1 Maret 2023
JAKARTA – Pengadilan di Indonesia telah menjatuhkan hukuman 15 tahun penjara kepada taipan kelapa sawit Surya Darmadi dan denda sebesar 41,9 triliun rupiah (S$3,71 miliar) – pertama kalinya denda korupsi dikenakan pada tanah yang merugikan perekonomian, dan lebih dari itu. kerugian bagi negara.
Pemilik Duta Palma Group ini dinyatakan bersalah melakukan korupsi, pencucian uang, dan penggelapan pajak. Ia menyuap pejabat di Sumatra agar mengizinkan perusahaannya menanam pohon kelapa sawit di lahan yang sebelumnya dinyatakan sebagai hutan alam, dan di lahan yang perusahaannya tidak memiliki izin budidaya yang sesuai. Total luas lahan yang terlibat lebih dari 36.000 ha.
Surya, 71 tahun, diperintahkan membayar kerugian sebesar Rp 2,2 triliun atas potensi pajak dan pendapatan lain yang seharusnya diterima negara dari perusahaan perkebunan yang memiliki izin yang sesuai. Ia juga harus membayar kerugian perekonomian sebesar Rp 39,7 triliun lagi akibat tindakannya, menurut putusan tanggal 23 Februari.
Jaksa penuntut negara telah beberapa kali mencoba untuk menjatuhkan denda kepada para terdakwa karena kerugian ekonomi, namun hakim menolaknya dengan alasan bahwa sulit untuk memperkirakan kerugian tersebut dengan sedikit keraguan.
Kasus Surya dimulai pada tahun 2014 ketika pihak berwenang menemukan jejak uang dari dirinya hingga terdakwa korupsi Annas Maamun.
Menurut pihak berwenang, semasa menjabat sebagai Gubernur Provinsi Riau, Annas menerima suap sebesar Rp 3 miliar sebagai uang muka atas dukungannya dalam mengubah status hutan alam di Riau seluas 18.000 ha menjadi lahan perkebunan, sehingga perusahaan Surya diperbolehkan menanam. pohon kelapa sawit di sana.
Pengadilan juga memutuskan Surya bersalah karena mengoperasikan empat perusahaannya tanpa izin penuh di lahan perkebunan di Indragiri Hulu, Provinsi Riau.
Surya masuk dalam daftar Forbes 2018 sebagai orang terkaya ke-28 di Indonesia dengan kekayaan bersih 20,7 miliar rupiah. Dia tidak ada dalam daftar di tahun-tahun lainnya.
Dr Sylvester Riza, dari firma SRF Lawyers yang berbasis di Jakarta, menyebut putusan tersebut sebagai sebuah terobosan dan memuji denda yang besar.
“Kami berharap keputusan ini akan ditegakkan oleh pengadilan yang lebih tinggi dan hukuman berat dapat diterapkan kepada pihak mana pun yang dinyatakan bersalah melakukan pelanggaran serupa,” katanya kepada The Straits Times.
Sistem hukum Indonesia mengizinkan terdakwa untuk mengajukan banding atas putusan Pengadilan Tinggi, dan kemudian ke Mahkamah Agung jika mereka kalah lagi, atau tidak puas dengan putusan Pengadilan Tinggi.

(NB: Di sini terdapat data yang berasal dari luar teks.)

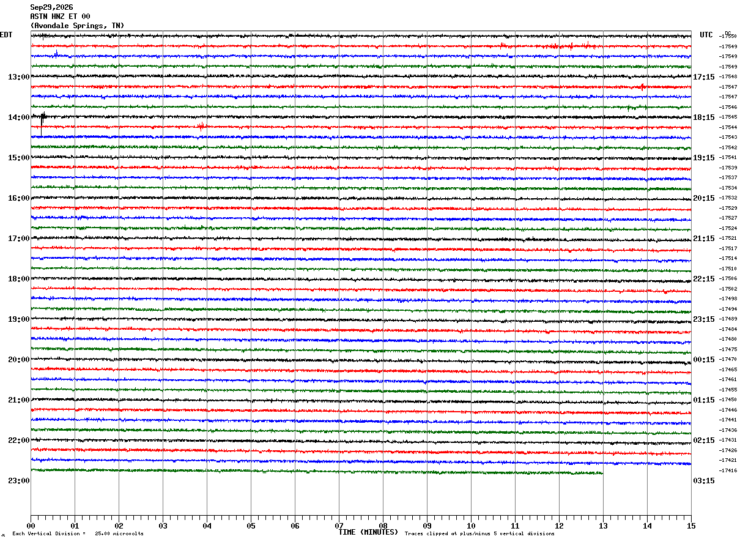
Task: Select the 23:00 EDT label
Action: tap(19, 481)
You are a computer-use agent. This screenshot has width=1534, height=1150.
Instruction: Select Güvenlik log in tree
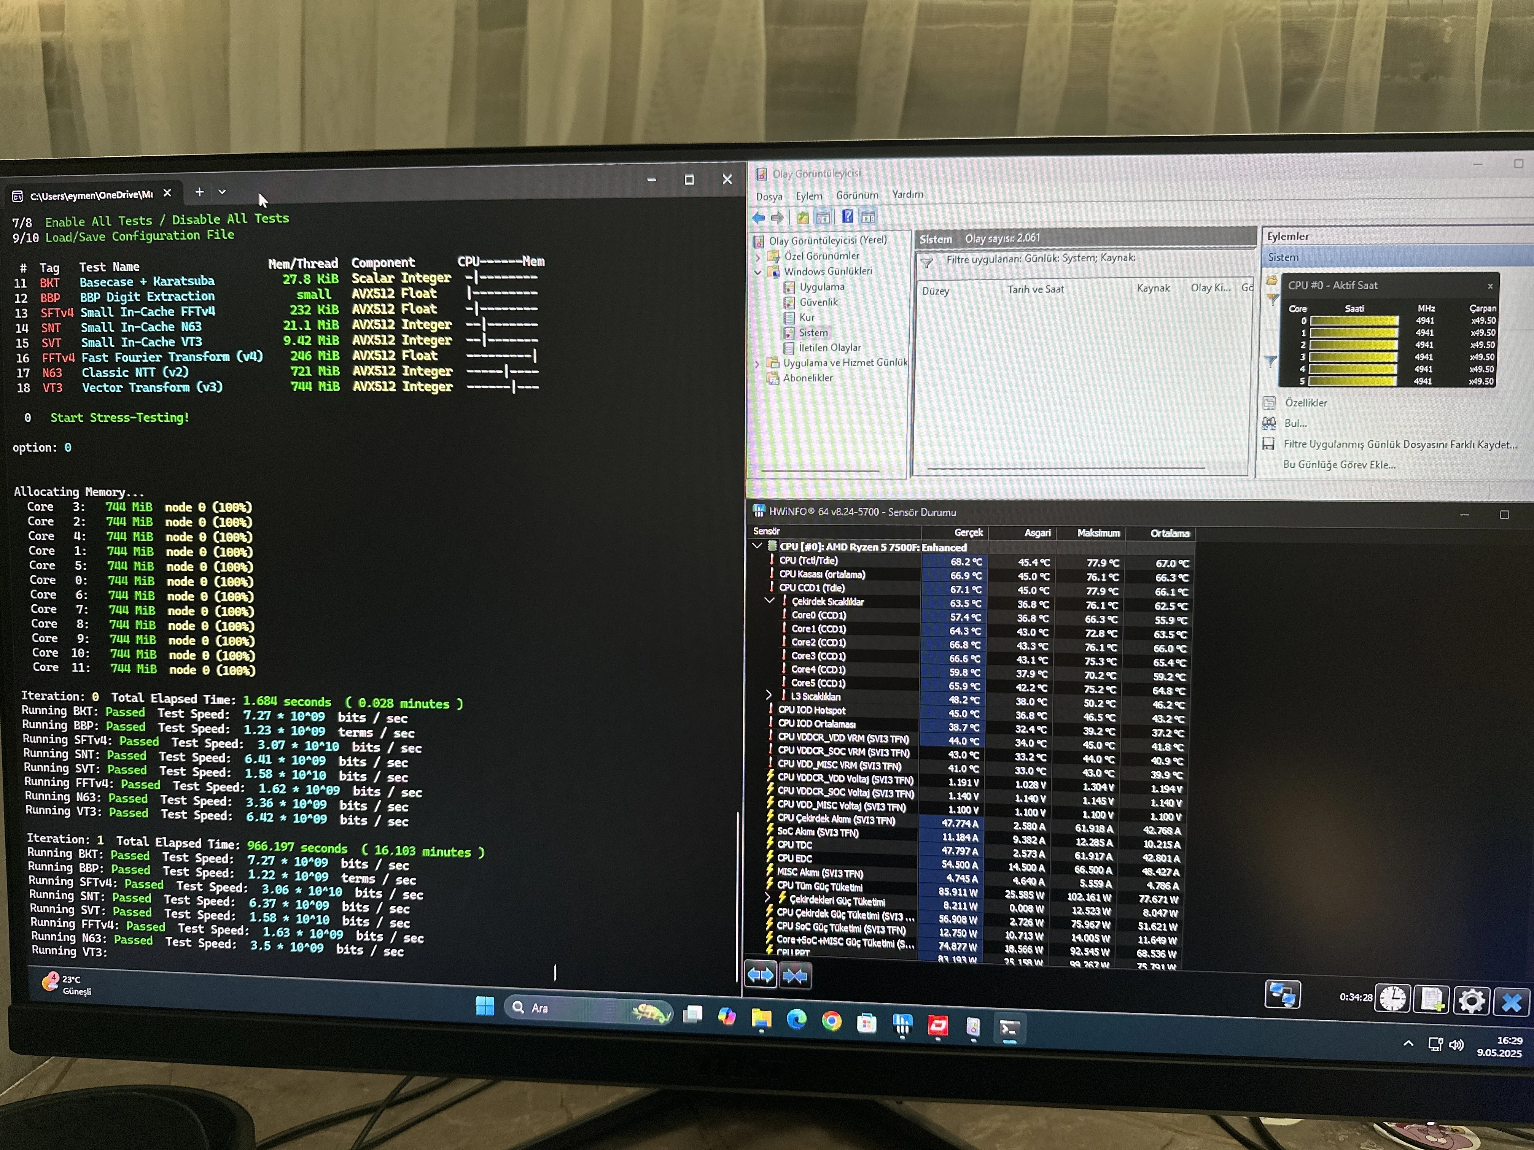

Seorang pengacara independen yakin kasus ini dapat dengan mudah dibatalkan di pengadilan yang lebih tinggi. Ia menilai hal itu berlebihan dan menyebut usaha perkebunan Surya tergolong kecil, berbeda dengan banyak perusahaan raksasa yang konsesi perkebunannya mencapai ratusan ribu hektare dan pengelolaannya patut dipertanyakan.
“Fakta bahwa sekelompok perkebunan kecil menjadi pihak yang menerima denda sebesar itu cukup mencurigakan. Beberapa kasus hukum memang mempunyai motif politik,” kata pengacara tersebut, yang berbicara tanpa mau disebutkan namanya, dengan alasan bahwa bukti yang diajukan di pengadilan terkadang disaring oleh jaksa penuntut negara.
Dia mencontohkan tersangka korupsi lainnya, Lin Che Wei, yang dijatuhi hukuman satu tahun penjara pada tahun 2022 karena bersekongkol dengan pejabat pemerintah untuk membantu perusahaan kelapa sawit mendapatkan izin ekspor secara ilegal, yang kemudian menaikkan harga minyak goreng dalam negeri.
Hal ini terjadi meskipun Lin memiliki catatan percakapan pesan dengan pernyataan yang mengatakan bahwa dia menahan diri untuk mengambil keputusan dan memilih untuk tetap menjadi penasihat pemerintah yang menyediakan data dan analisis.
Para pengamat mengatakan kasus Lin bermotif politik.